Still it couldn’t be that simple, could it?  Real fear has to exist, otherwise why would we have a word for it?

Fear is one of our most primal emotions. It’s that sudden energy burst that helps you fight against (or flee from) the proverbial sabertooth tiger (or mother in law).

Think of a totally different situation now.  A time in your life where you literally feared for your life for a moment.  Maybe when you almost got hit by a car, got chased by a swarm of wasps or were ganged upon by a mob of happy slappers. 

Can you remember what that felt like?  We’ll call this “Feeling B”.

Now, did that feeling bear any similarity to speaking in front of a crowd, or whatever you picked as Feeling A?

Not really, right?  It was something totally different.

But over the years you got conditioned to believe that this other bodily response was fear instead of excitement, so you start to associate all sorts of unpleasant thoughts with that feeling, which turns it into a very negative experience.

This in turn, makes you believe the outcome is something you don’t want, causing you to come with all kinds of reasons to justify that feeling (negative things that could happen, etc.).

 

Nope… Definitely Excitement

During the summer, some friends and I organised a free meetup for people who are into personal development.

A lot of people in that reported experiencing something called “Approach Anxiety” when they wanted to talk to strangers.

And when you feel that way -because you are 100% convinced you feel it and that it’s normal- it seems like some kind of big challenge that you need to overcome.  I used to feel the same way about my so-called fears.  Perhaps you do too.  Most people do.  But what if you don’t?

What if what all those men felt was just a severe case of approach excitement?

Wouldn’t that make a lot more sense? Of course you feel excited about meeting a new person.  Think of all the potential possible outcomes that could take you on a new roller coaster of emotions.

Yes, there is the possibility that they disapprove of you talking to them for no apparent reason.  After which you both go on with your day totally unharmed.

Do you really think that’s something that makes you fear for your life? A person being unfriendly to you?

Or would it be more accurate to say you’re excited as fuck about all the other possibilities?  That they could very well become the person you fall in love with, move to Hawaii with and make a huge army of beautiful babies with that you train up as an army to assist you in your quest towards total world domination?

What about them becoming your new best friend?  Or the encounter turning into a passionate weekend you’ll never forget?

I sure as hell think thisexplanation sounds a lot more logical.  The same is true about kissing someone or asking them out.

It also makes a lot of sense in other areas of your life.  Of course you are excited about learning a new skill and sucking at it for months, you have no clue what it’s gonna be like at all and can’t wait to find out.

Of course you are excited about make your dreams come true.  Everything about your life will change.  Who knows what kind of change that will bring?

Reframing Your Fears

So what can you do with the information now that you know this?

One of the first things I started doing was simply reframing the fear into excitement every time it came up.  Just reminding myself every time that what I was feeling was excitement, not fear.

#### LISTING
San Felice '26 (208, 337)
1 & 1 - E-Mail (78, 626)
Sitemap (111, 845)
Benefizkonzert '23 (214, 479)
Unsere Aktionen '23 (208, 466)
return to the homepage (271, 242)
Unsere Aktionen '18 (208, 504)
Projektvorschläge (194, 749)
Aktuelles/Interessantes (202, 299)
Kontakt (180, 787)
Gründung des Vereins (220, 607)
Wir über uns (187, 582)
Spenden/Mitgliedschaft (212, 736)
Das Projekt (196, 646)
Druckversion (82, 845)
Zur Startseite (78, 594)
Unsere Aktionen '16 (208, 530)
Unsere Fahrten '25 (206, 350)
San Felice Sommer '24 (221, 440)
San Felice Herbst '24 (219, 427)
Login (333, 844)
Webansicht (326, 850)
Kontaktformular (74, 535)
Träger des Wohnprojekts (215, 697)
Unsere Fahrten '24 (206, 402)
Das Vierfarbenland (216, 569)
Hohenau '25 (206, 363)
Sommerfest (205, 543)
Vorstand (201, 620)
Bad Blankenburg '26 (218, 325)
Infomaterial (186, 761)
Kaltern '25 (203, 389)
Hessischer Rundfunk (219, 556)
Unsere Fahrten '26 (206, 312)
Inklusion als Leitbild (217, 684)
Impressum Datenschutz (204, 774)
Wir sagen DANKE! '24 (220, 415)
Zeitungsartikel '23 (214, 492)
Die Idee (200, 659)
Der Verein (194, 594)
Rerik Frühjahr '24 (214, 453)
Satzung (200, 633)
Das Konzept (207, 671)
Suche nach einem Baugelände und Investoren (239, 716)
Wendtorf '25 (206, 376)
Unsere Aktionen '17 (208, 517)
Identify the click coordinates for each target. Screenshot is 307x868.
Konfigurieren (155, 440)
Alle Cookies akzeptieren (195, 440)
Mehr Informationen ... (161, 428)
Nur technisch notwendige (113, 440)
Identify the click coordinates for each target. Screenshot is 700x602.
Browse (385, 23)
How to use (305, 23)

==

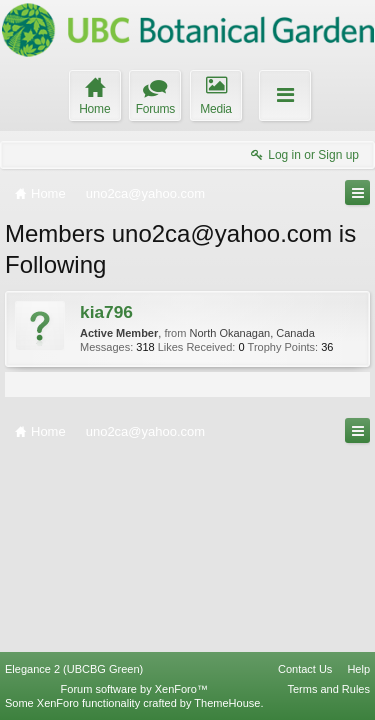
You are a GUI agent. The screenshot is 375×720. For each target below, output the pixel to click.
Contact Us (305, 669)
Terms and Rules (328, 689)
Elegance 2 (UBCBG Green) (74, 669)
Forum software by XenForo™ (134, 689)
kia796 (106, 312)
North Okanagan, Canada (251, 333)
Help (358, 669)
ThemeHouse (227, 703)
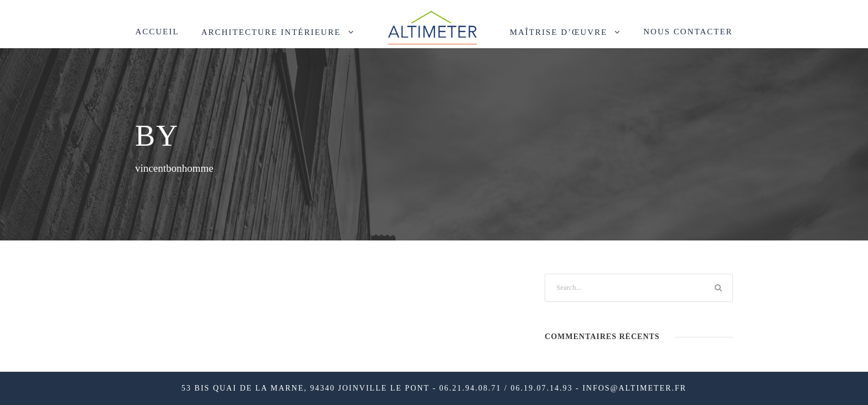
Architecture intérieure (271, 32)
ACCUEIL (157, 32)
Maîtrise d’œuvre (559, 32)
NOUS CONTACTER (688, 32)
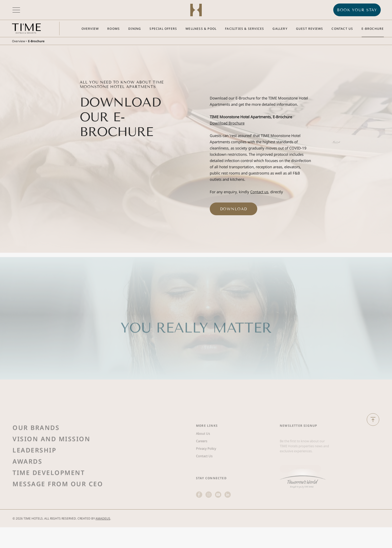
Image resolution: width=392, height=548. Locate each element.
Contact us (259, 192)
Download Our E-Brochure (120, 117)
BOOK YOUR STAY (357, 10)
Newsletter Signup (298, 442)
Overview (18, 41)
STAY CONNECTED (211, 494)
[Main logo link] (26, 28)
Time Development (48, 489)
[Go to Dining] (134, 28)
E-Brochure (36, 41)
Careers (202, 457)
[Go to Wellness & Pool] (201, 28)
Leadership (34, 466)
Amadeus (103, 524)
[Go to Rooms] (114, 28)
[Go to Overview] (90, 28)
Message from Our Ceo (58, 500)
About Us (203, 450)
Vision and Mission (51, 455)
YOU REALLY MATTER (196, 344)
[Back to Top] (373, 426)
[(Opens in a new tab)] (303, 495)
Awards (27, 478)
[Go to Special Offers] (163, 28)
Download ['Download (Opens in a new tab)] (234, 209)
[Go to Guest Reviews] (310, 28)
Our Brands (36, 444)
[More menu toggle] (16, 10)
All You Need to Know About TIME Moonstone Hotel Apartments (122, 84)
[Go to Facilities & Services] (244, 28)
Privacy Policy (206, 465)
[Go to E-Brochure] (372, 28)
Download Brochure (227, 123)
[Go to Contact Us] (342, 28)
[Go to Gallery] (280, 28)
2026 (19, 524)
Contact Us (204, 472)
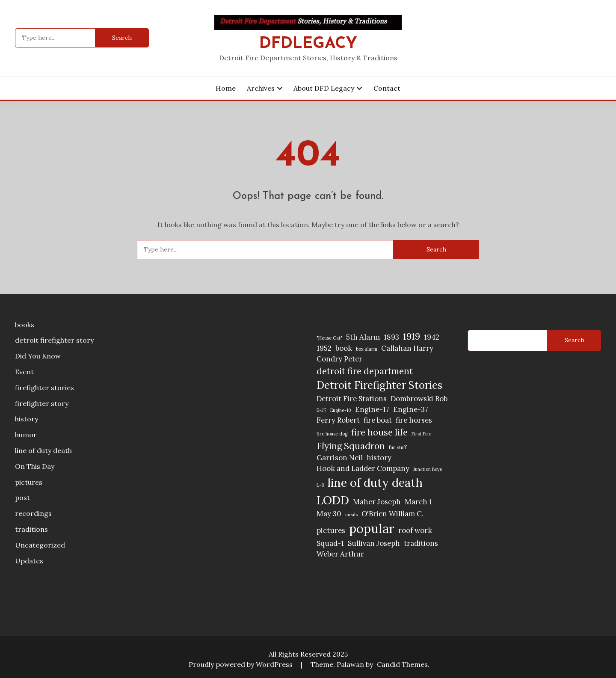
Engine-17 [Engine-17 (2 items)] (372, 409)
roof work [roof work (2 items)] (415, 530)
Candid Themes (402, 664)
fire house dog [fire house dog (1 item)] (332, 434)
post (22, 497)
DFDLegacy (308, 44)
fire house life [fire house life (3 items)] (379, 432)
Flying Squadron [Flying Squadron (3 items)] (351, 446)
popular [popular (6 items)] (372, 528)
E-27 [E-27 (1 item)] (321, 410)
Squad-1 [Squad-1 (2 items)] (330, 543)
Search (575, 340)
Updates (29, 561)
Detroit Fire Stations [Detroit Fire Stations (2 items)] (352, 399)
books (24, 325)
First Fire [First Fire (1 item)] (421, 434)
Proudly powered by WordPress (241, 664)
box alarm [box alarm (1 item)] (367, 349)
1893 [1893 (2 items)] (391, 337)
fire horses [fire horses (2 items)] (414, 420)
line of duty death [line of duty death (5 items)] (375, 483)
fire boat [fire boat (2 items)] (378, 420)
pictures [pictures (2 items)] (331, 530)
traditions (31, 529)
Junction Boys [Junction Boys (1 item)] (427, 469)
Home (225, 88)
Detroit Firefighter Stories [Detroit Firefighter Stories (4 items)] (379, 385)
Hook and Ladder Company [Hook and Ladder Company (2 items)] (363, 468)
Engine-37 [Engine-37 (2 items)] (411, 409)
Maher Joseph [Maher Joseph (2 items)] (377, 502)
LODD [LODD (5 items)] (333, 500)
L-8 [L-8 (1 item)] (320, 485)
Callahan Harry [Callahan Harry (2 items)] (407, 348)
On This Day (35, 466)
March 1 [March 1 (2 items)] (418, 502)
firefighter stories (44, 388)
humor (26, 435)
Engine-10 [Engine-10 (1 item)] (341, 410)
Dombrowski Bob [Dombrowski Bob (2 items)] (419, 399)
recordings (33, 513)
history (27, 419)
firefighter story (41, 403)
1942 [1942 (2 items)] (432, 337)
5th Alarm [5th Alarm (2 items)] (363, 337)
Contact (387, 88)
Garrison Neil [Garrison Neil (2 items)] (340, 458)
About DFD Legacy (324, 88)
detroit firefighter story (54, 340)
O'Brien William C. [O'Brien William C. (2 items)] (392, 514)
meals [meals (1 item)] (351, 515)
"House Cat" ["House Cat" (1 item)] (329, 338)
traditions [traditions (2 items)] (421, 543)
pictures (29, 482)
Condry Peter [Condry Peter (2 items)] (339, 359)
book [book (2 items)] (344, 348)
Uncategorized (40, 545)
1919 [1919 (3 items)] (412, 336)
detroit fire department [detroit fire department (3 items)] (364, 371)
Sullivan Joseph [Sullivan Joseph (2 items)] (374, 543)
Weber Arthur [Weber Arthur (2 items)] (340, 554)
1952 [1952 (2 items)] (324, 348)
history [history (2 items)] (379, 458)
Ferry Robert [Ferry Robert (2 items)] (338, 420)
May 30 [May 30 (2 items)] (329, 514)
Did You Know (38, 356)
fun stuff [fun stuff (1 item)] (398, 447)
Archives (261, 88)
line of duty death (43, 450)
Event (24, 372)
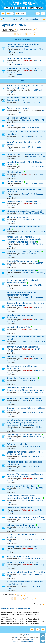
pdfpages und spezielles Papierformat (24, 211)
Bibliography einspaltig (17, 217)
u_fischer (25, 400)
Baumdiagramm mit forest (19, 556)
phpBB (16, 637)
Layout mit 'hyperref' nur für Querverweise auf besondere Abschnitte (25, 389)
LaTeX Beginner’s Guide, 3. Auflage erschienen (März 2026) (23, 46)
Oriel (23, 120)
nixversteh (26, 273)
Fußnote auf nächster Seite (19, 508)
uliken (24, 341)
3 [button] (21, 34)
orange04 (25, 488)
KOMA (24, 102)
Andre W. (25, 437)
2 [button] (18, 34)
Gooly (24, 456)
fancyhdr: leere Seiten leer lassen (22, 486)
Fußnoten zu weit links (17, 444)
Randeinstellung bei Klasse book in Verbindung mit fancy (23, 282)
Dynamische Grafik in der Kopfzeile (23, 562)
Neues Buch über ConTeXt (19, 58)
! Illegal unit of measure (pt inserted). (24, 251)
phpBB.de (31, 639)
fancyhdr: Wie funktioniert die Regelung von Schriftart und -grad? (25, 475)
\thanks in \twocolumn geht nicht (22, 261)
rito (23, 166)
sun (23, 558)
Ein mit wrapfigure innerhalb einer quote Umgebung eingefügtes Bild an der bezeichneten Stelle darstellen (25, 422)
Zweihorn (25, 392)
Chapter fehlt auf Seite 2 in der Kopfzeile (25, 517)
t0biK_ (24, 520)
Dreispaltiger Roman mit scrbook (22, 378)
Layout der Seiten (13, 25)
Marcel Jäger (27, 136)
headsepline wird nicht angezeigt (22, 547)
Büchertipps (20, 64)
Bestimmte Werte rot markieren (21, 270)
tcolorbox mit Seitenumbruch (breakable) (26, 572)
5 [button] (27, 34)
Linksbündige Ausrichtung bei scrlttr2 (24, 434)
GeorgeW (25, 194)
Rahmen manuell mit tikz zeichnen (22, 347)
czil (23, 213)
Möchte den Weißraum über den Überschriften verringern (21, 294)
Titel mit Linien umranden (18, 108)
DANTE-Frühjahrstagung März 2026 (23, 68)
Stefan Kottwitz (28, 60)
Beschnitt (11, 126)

#### WRITTEN REQUEST 1
In the essay on fear and excitement, what did the writer and some friends organize during the summer?
#### WRITTEN REQUEST 2
Carry on the essay on fear and excitement, picking up right after its final sentence.

#### EXERCISE OUTPUT 1
A free meetup for people who are into personal development.

#### EXERCISE OUTPUT 2
After all those years of being convinced your excitement is fear, the programming runs deep though.  So what helps is reversing the thought process that goes along with it.

For example, when a stranger messages me to ask if I can help them with their problems, I always feel “afraid” to start asking for money.  When I believe what I am feeling is fear, I come up with all kinds of reasons why I feel that way:

• They will think I only care about money, not about helping them.

• They will react negatively because the subject doesn’t come natural to the usual “friend-ish tone of conversation” I employ with strangers.

• They will decline the offer because they were only in it for a free ride.

However, if I choose to believe I am excited, my thoughts turn more into something like this:

• OMG, I have no clue how to have such a negotiation yet. What will happen?  Which mistakes will I make?

• Wow, if I really learn to become comfortable about this part of running my business, I will maybe one day have all my personal needs covered. And because of that, have much more energy left to help as many people as possible!

• I wonder in what direction this person’s future will evolve in after I helped them. It will be so much fun to watch this unfold!

You can apply the same model of reframing to anything you currently believe you are anxious about.

Of course, the effects of feeling “excited” instead of “afraid” are exactly the same thing.  You stall your efforts because you don’t know how to do it the right way, you energy level goes up, you’re become a bit less grounded.

But the main difference is that when you’re excited, at least you jump into that pool after the first few times of running towards and not jumping.

When you believe you’re afraid, you start to believe that you believe that the pool is something bad, and that you first have to change that belief before you can jump.

While in fact, deep down, the negative belief may simply be a result of the belief that you were afraid in the first place.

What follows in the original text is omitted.